### Problem to solve
What lines below contain the string "computer"? List them all.
####
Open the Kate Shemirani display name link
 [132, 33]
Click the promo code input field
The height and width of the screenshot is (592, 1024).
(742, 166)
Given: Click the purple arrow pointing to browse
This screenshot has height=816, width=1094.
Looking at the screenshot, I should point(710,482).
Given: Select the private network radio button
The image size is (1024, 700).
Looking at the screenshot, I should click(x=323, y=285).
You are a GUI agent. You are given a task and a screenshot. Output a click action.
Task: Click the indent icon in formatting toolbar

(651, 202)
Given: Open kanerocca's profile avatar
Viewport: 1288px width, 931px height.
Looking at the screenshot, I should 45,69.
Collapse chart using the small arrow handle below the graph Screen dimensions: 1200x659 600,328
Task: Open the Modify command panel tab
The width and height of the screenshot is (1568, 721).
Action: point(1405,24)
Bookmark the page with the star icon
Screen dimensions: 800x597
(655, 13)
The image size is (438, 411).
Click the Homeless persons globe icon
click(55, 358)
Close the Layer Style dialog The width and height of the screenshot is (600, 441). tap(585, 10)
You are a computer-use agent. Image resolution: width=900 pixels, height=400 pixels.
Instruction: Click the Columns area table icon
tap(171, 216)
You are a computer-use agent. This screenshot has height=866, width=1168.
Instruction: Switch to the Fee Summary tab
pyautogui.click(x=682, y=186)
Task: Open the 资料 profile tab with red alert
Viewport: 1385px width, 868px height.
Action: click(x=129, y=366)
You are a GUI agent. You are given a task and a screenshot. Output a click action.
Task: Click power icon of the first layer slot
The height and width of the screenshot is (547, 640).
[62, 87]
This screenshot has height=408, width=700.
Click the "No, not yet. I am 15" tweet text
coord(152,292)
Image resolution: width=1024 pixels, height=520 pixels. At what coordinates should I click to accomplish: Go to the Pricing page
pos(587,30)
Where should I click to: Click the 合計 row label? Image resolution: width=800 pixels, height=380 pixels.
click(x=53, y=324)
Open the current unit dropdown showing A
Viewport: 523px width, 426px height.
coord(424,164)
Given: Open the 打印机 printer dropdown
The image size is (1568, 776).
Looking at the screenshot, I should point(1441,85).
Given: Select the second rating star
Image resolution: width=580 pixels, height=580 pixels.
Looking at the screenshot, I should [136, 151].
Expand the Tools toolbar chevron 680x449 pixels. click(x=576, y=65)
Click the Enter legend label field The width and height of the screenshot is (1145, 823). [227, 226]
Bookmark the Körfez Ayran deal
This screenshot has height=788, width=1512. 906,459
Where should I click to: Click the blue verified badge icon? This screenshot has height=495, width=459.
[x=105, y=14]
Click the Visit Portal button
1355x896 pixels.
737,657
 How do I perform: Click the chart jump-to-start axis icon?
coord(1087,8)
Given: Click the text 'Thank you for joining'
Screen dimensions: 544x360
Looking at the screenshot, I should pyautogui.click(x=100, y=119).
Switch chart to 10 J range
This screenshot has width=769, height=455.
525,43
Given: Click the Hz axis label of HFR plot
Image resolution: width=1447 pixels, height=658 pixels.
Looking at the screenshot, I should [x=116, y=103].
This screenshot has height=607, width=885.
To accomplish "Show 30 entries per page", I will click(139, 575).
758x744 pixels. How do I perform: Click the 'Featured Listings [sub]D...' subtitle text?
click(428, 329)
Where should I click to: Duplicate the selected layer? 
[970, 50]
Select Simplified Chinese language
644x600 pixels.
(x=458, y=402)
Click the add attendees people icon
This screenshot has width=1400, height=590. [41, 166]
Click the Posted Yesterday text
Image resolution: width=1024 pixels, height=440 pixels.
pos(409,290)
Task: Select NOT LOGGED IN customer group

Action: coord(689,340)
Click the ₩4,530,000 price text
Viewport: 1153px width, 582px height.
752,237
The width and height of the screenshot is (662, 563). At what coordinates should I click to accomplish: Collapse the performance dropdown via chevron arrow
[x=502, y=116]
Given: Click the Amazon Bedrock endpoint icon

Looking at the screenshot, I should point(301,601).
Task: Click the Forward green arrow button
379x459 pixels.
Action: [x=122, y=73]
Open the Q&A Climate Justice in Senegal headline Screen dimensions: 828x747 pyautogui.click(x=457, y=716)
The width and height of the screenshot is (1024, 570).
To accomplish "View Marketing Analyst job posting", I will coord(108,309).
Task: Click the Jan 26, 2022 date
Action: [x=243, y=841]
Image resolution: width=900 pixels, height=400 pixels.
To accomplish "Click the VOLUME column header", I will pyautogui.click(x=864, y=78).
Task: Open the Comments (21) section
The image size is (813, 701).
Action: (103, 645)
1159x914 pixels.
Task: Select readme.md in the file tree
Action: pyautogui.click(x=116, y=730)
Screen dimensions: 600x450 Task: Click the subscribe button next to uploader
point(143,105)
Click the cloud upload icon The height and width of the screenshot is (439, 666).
####
### Task answer
You are a computer-use agent. Image resolution: width=900 pixels, height=400 pixels.
You are a computer-use agent. This screenshot has height=866, width=1168.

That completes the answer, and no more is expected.